Sorotan publik muncul karena Ahmad Mursidi diketahui masih berstatus tersangka dalam kasus kecelakaan lalu lintas yang menewaskan dua orang serta menyebabkan sejumlah korban luka.

Peristiwa kecelakaan tersebut terjadi di kawasan depan SDN Sukaratu 5, Kecamatan Majasari. Kendaraan yang dikemudikan tersangka diduga menabrak kerumunan siswa dan pedagang hingga menimbulkan korban jiwa. Pihak kepolisian kemudian menetapkannya sebagai tersangka setelah melakukan proses penyelidikan dan gelar perkara.

Pelantikan di Tengah Proses Hukum

Meski proses hukum masih berjalan, Ahmad Mursidi tetap masuk dalam daftar pejabat yang dilantik dalam rotasi jabatan eselon II di lingkungan Pemkab Pandeglang.

Pemerintah daerah menyebut bahwa rotasi jabatan tersebut telah dilakukan sesuai mekanisme dan ketentuan yang berlaku. Selain itu, keputusan penempatan jabatan tersebut disebut juga mempertimbangkan kondisi yang bersangkutan agar dapat lebih fokus pada proses yang sedang dijalani.

Menuai Pro dan Kontra di Masyarakat

Keputusan ini langsung menuai beragam reaksi dari masyarakat. Banyak pihak mempertanyakan aspek etika dan keadilan, terutama bagi keluarga korban kecelakaan yang hingga kini masih menjalani proses hukum.

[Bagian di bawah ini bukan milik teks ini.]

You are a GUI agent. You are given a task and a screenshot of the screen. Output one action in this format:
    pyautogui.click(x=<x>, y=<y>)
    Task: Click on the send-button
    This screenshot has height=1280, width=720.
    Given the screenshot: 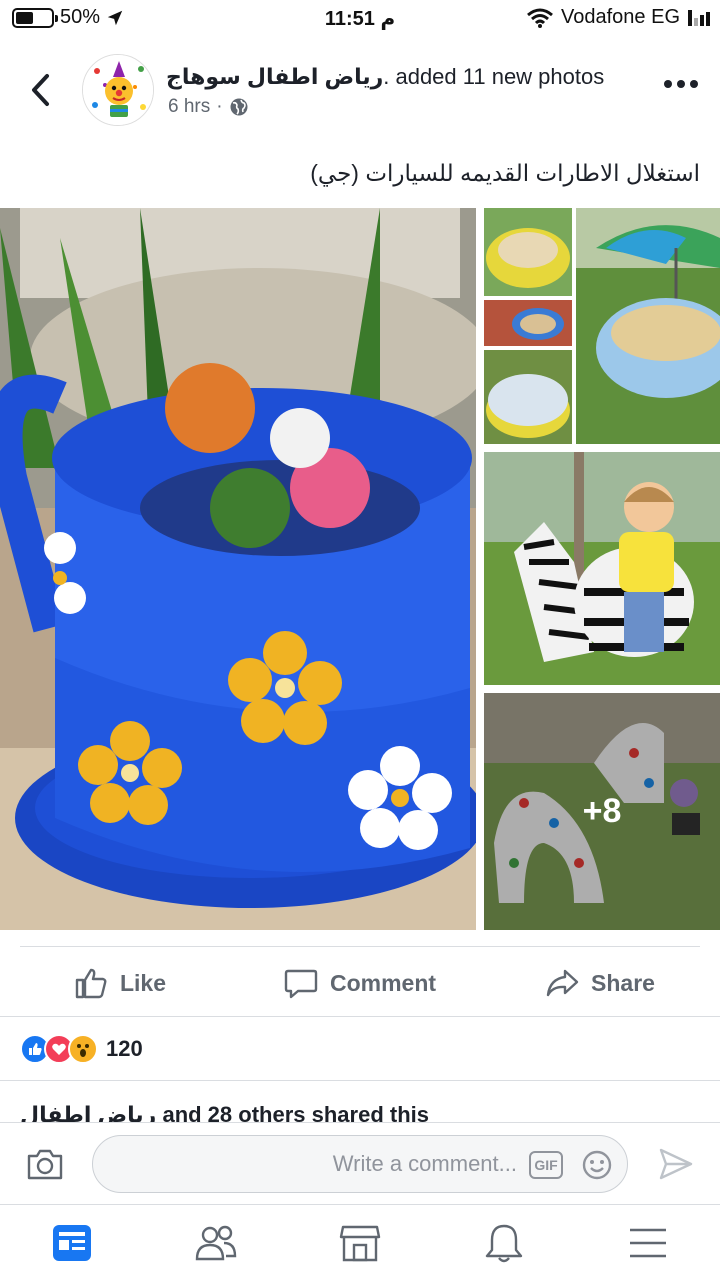 What is the action you would take?
    pyautogui.click(x=676, y=1166)
    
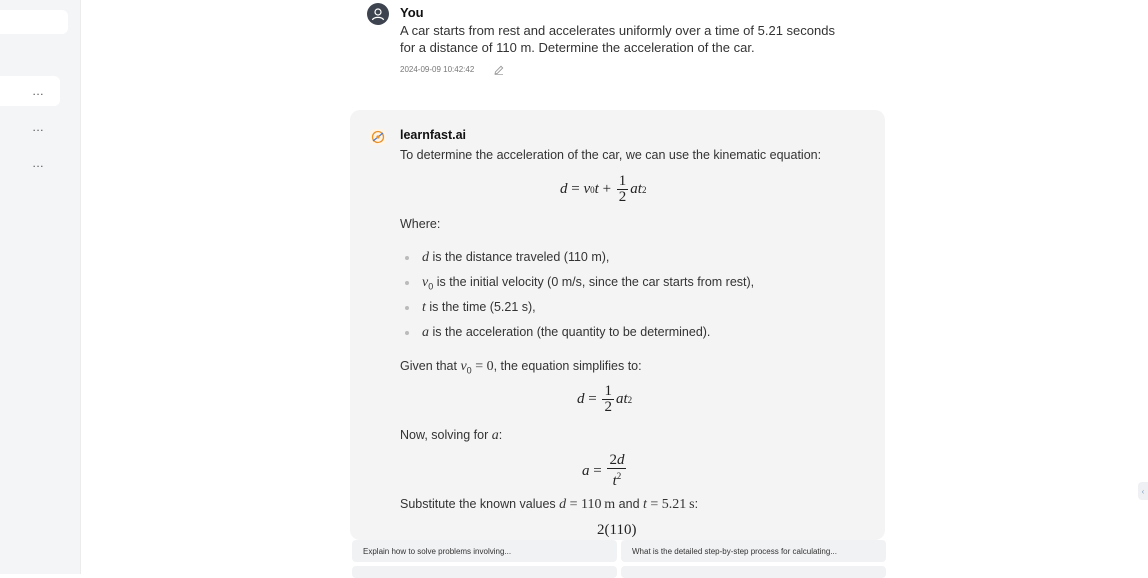 Image resolution: width=1148 pixels, height=578 pixels. What do you see at coordinates (34, 22) in the screenshot?
I see `sidebar-search` at bounding box center [34, 22].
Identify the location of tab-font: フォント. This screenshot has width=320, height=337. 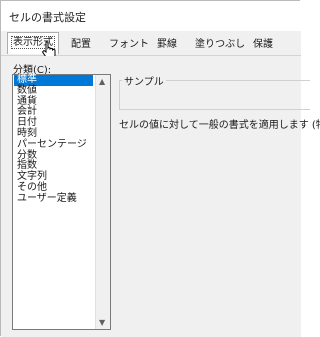
(129, 42).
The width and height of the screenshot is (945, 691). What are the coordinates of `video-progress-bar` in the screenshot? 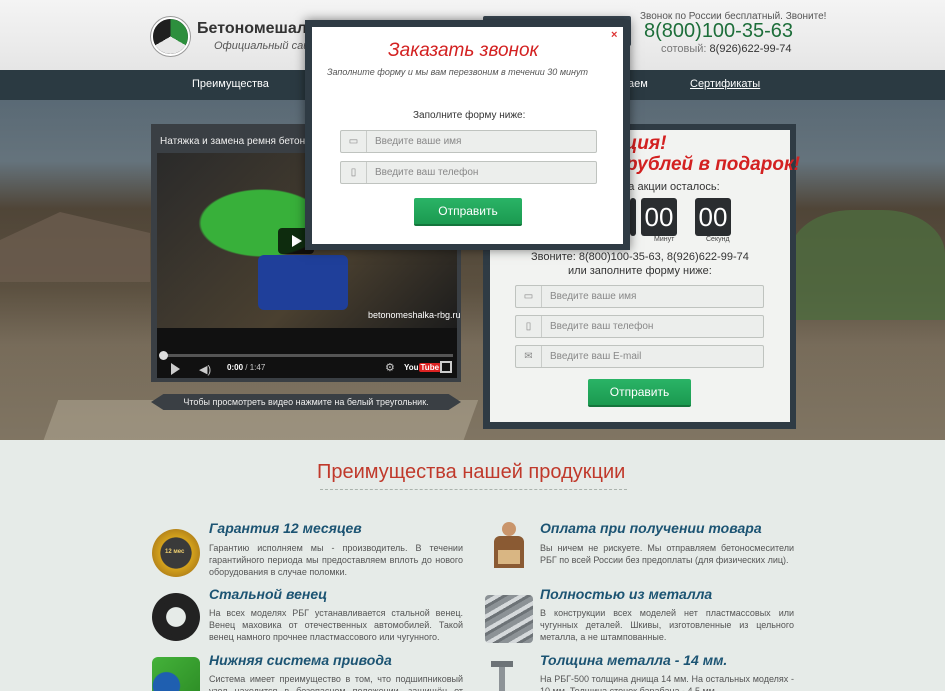 It's located at (307, 356).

Di sisi lain, sebagian pihak menilai bahwa seseorang tetap memiliki hak hukum sebelum adanya putusan pengadilan yang berkekuatan hukum tetap (inkrah), sehingga asas praduga tak bersalah tetap harus dikedepankan.

Hingga saat ini, polemik tersebut masih menjadi perbincangan hangat di media sosial.